Christchurch mosque shooter Brenton Tarrant posted to 8chan before his attack. Picture: Supplied
Christchurch mosque shooter Brenton Tarrant posted to 8chan before his attack. Picture: Supplied

Grim warning over ‘terror’ risk

When the US was rocked by twin shootings that left 31 dead last weekend, Australians were filled with sorrow - but not surprise.

After all, the El Paso and Dayton massacres were just the latest examples of the gun violence epidemic that has plagued the country for decades, which most of us tend to view as a uniquely American problem.

But a US expert has warned there's much more to the story - and that Australia could be at risk of similar "terrorist" attacks on our own soil.

Angelo Carusone is the president of Media Matters, a non-profit organisation dedicated to correcting media "misinformation" - and monitoring the serious threats posed by online platforms like 4chan and 8chan.

For the uninitiated, 8chan is a message board devoted to extreme free speech - and it's also where El Paso gunman Patrick Crucius posted his sick, 2300-word manifesto before opening fire at a Texas Walmart on August 3 in what is believed to be a racially-motivated hate crime.

It's also where Australian white supremacist Brenton Tarrant linked to a live-stream of his horrific Christchurch mosque attacks, which killed 51 and injured 49 in March.

The following month, John T. Earnest also posted an extreme anti-Semitic letter on the site before gunning down worshippers at a synagogue in Poway, California, leaving one dead and three injured.

4chan is an earlier, slightly less extreme version of 8chan, where users anonymously share twisted content and opinions.

Mr Carusone said the Global Terrorism Index showed far-right extremism was on the rise across the world, and that countries were increasingly at risk of homegrown terrorism perpetrated by right-wing fanatics.

He said the Christchurch massacre was proof the "threat is spreading" - and that Australia was not immune.

"(Australians) should recognise this is not isolated to just one country - it's spreading globally and fast," Mr Carusone said.

"People should do an assessment and think about how extremism is incubating in their own communities.
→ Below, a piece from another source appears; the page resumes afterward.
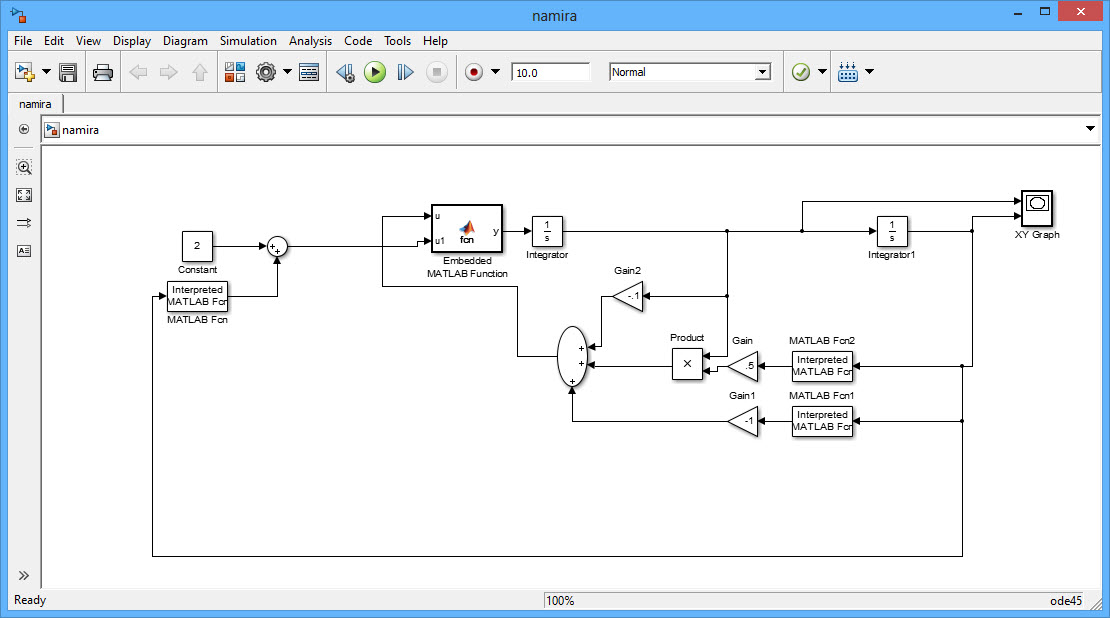The width and height of the screenshot is (1110, 618).
Task: Click the Print icon in toolbar
Action: 103,72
"I think most people would be truly surprised by the statistic, but the reality is that most forms of terrorism are by right-wing extremists. What happened in Christchurch was connected (to 8chan) so it's a global issue."

He said there was a tendency for people to consider these platforms to exist on the "fringe" - but that 4chan was actually one of the top 500 websites in the world in terms of traffic.

RELATED: 8chan founder Fredrick Brennan wants site shut down

RELATED: Far Right website linked to hate crimes dealt massive blow

A posted believed to be from Christchurch mosque shooter Brenton Tarrant on social media website 8chan. Picture: Supplied
A posted believed to be from Christchurch mosque shooter Brenton Tarrant on social media website 8chan. Picture: Supplied

"What disturbs me the most is that there has always been terrible stuff in the world - but 10 years ago, this used to be on the fringe, which was scary … but it's no longer the fringe any more," Mr Carusone said.

"It's not really the people who are already crazy and radicalised who really scare me. It's the effect these communities have in actually shaping and moving people into increasingly extreme actions."

He said it was easy to "lose part of yourself" after spending just a "couple of days" browsing these sites, which were filled with violent images, "rape fantasies" and hatred aimed at minorities.

"That's just how awful it is - there are very disturbing pictures there of murders, of people being stabbed, of their eyes being ripped out - and these people laugh about it; it's a joke to them," Mr Carusone said.

"You can't avoid these incredibly violent graphics and visuals and even if you don't read a single word, it's damaging and hurtful.

"A couple of days ago, for example, I saw a post where a person offered themselves as a hit person willing to injure or kill somebody, and there's tons of examples of messages like that."

He said amid the deluge of troubling content on these sites, themes of misogyny, anti-Semitism and racism were particularly rampant.

And he said what was especially alarming was the fact that some "extreme" conspiracy theories and ideologies - which first surfaced on these sites then filtered through to Facebook - were picked up by conservative public figures who repeated them to a mass audience.

One example was the so-called "Pizzagate" conspiracy, which involved the false claim that a child sex ring involving Hillary Clinton and other high-profile Democrats was operating out of a pizza joint in Washington D.C.

Mr Carusone said Media Matters had collected Pizzagate content from 4chan and reported it to the authorities, as it was feared the controversy could potentially inspire a conspiracist to target that business in a "revenge" attack.

For now, Media Matters is dedicated to tracking these potential threats and reporting them to authorities in the hope of preventing future tragedies.

But for Mr Carusone, the outlook is grim.

"There's a lot of energy to have some kind of crackdown right now and most people will want action, but I also think … there's this melancholy state … where everyone knows it's inevitable that (another) event like this is right around the corner," he said.